There are sections within the code in PageRank.py with the comments #your code goes here where you should put your code for each of the tasks. Do not modify the flow or structure of the template code, as this could impact the autograder. You will only turn in PageRank.py to Canvas, so if you need to write extra functions to run your code, put them in that file.
CS 6515-O01 Spring 2019
To execute your code, using the following command:
python pageRank.py -i
input_file : (testInput.txt) File name of the file holding the graph description, in adjacency list form. The entries in this file consist of a node id, followed by the node ids that it points to. The functionality to read this file and put it into a usable data structure (an adjacency list of out-edges) has been provided for you already, and you should not need to interact with the file otherwise.
alpha : floating point value for alpha which should be positive and less than 1.0. For your report you will vary it between 0.75, 0.85 and 0.95
-s : flag setting the sink handling of the project to be either self-loops (0) or type 3 (1).
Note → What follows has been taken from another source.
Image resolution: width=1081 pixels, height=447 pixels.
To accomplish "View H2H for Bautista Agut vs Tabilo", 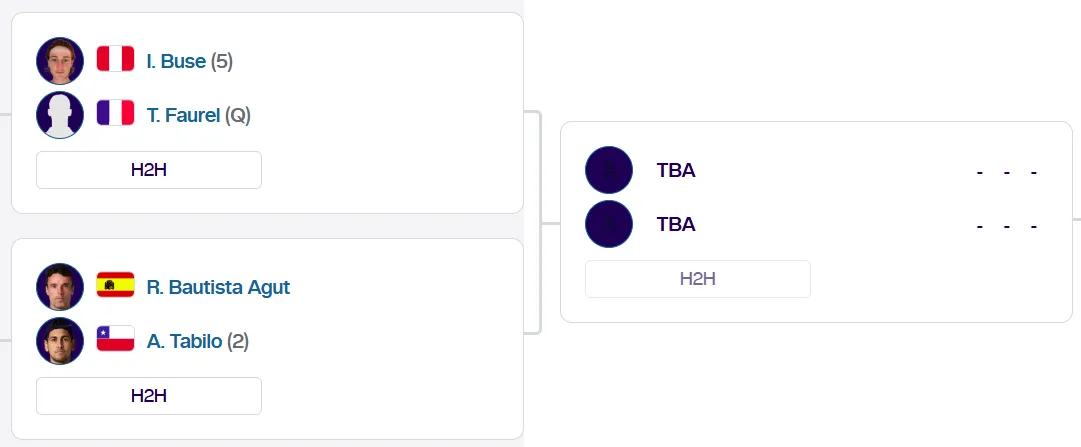I will pyautogui.click(x=149, y=396).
Default value is to not use self-loops but rather treat sinks as specified in video #26 method #3.
epsilon : value to use for convergence checking of Linf norm of PageRank vector during solver iterations. The default value of 1e-10 is sufficient, and this value you should not need to modify.
plot : flag setting whether you wish to plot results or execute PageRank. Plotting results successfully is reliant on already generating the PageRank results for the 3 alpha values.
Tasks
You are tasked with implementing the PageRank algorithm, supporting two different strategies for handling sink nodes (giving every node a self-loop, and a method we will call Type 3, based on the explanation in video #26. Sink Handling in the instructional videos). Your code must run correctly on the provided sample data sets, verified against the correct solutions which have also been provided. Your code must execute on the Large.txt file within 8 minutes, using an alpha value of .85 and Type 3 sink handling (this is what it will be set to for grading). This time constraint will dictate certain design decisions you need to make, (for instance, you cannot have a probability matrix, since it will be too large).
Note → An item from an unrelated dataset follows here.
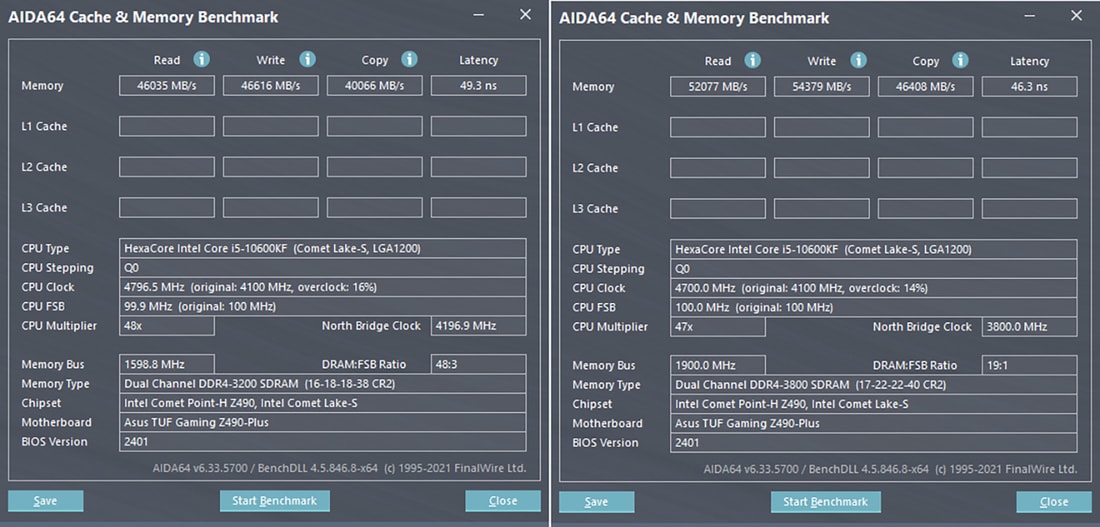Click bottom Close button in left window
This screenshot has height=527, width=1100.
[503, 501]

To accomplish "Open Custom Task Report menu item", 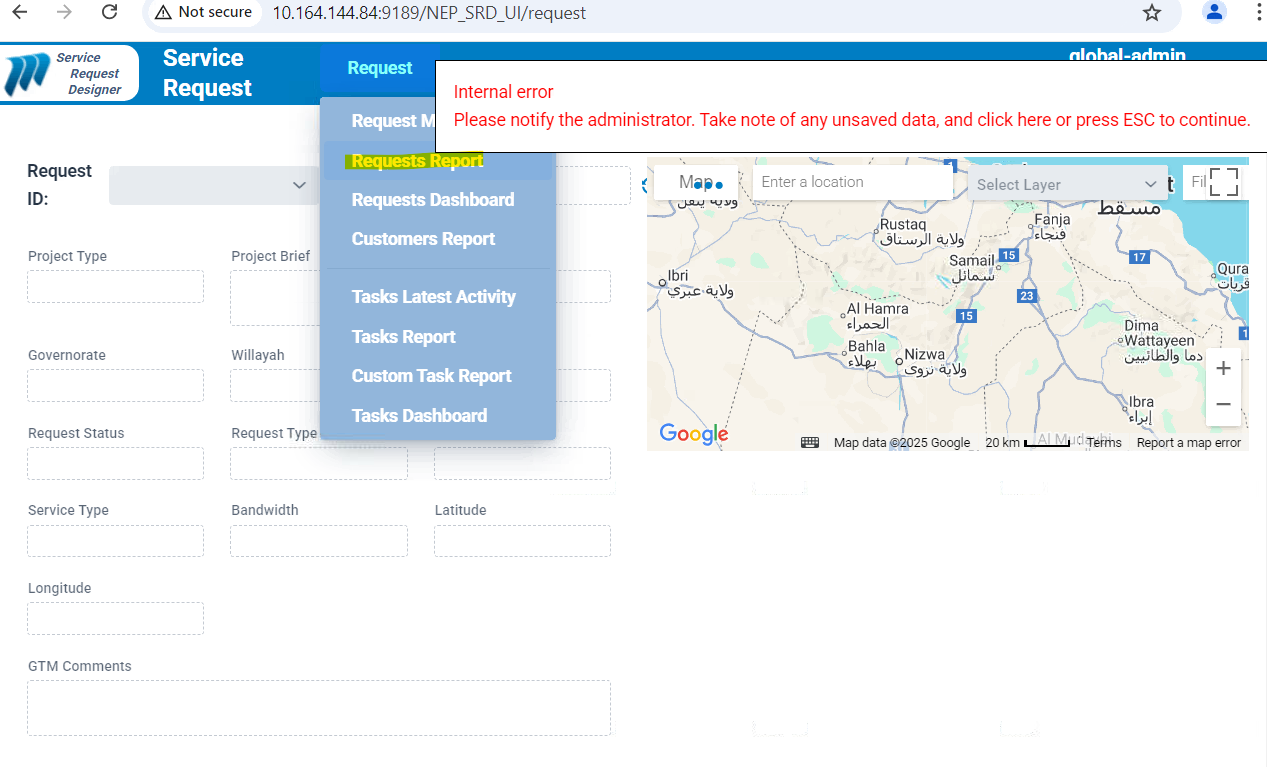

The code you have been provided contains the framework of a PageRank class, along with functionality already implemented to perform numerous tasks such as accessing the input file specified by the command line and loading the data into an adjacency list, keyed by node id, where each value is a list of all nodes that the key node points (out list). The code to save and test the results of your algorithm is also provided and need not be modified, as is the code to provide the appropriate plots, which you should use.
You have been provided 2 small datasets, testCaseSmall.txt and testCase3k.txt, as well as a large dataset, aptly named large.txt. For each of these datasets, validation sets have also been provided for various settings of alpha and for both sink-handling strategies. Whenever you generate a PageRank
CS 6515-O01 Spring 2019
vector, the results will be automatically validated against the appropriate validation datasets if they exist in your working directory.
The project has been parsed into three separate tasks to aid you in implementing your algorithm, which you should complete in order before you can conduct the experiments necessary for your report. These tasks are specified by three tags of your code goes here <#> in the PageRank.py template code file.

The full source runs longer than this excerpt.